**Work request**
Sort through the entries below and pull out lines containing the word "agent".

[Data extracted from a collection]
= = =

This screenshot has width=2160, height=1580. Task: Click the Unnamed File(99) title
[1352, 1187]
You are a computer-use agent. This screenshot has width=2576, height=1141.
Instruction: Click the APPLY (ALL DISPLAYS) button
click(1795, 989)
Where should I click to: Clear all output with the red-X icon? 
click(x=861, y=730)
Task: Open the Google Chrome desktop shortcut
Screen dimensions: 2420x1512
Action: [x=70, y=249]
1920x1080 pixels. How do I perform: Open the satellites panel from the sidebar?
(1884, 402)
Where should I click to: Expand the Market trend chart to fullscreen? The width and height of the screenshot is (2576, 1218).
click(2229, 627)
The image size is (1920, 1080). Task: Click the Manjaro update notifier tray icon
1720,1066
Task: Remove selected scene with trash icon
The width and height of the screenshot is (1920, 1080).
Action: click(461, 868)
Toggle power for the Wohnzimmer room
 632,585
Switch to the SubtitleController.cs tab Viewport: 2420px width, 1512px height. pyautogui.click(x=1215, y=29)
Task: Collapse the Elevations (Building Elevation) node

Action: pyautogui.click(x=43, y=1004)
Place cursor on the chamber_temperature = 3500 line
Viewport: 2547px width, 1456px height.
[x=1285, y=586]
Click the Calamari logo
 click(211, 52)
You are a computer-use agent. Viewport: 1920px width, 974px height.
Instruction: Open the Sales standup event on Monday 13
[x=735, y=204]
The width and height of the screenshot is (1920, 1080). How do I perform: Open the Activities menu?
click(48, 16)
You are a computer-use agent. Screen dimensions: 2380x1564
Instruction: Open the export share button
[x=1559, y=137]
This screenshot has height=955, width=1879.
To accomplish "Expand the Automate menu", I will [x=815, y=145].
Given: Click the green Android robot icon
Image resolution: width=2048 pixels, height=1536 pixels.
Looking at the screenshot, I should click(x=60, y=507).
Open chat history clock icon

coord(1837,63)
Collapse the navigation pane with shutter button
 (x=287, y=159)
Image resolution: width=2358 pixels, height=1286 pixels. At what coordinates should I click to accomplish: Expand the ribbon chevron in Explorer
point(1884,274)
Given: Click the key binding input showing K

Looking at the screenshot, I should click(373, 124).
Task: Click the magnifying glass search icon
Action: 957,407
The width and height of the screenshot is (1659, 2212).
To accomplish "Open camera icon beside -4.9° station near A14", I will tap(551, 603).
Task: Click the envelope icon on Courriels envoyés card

= = =

**Written response**
You are a computer-use agent. This screenshot has width=2576, height=1141.
You are a computer-use agent. Viewport: 1920px width, 974px height.
You are a computer-use agent. Screen dimensions: 2380x1564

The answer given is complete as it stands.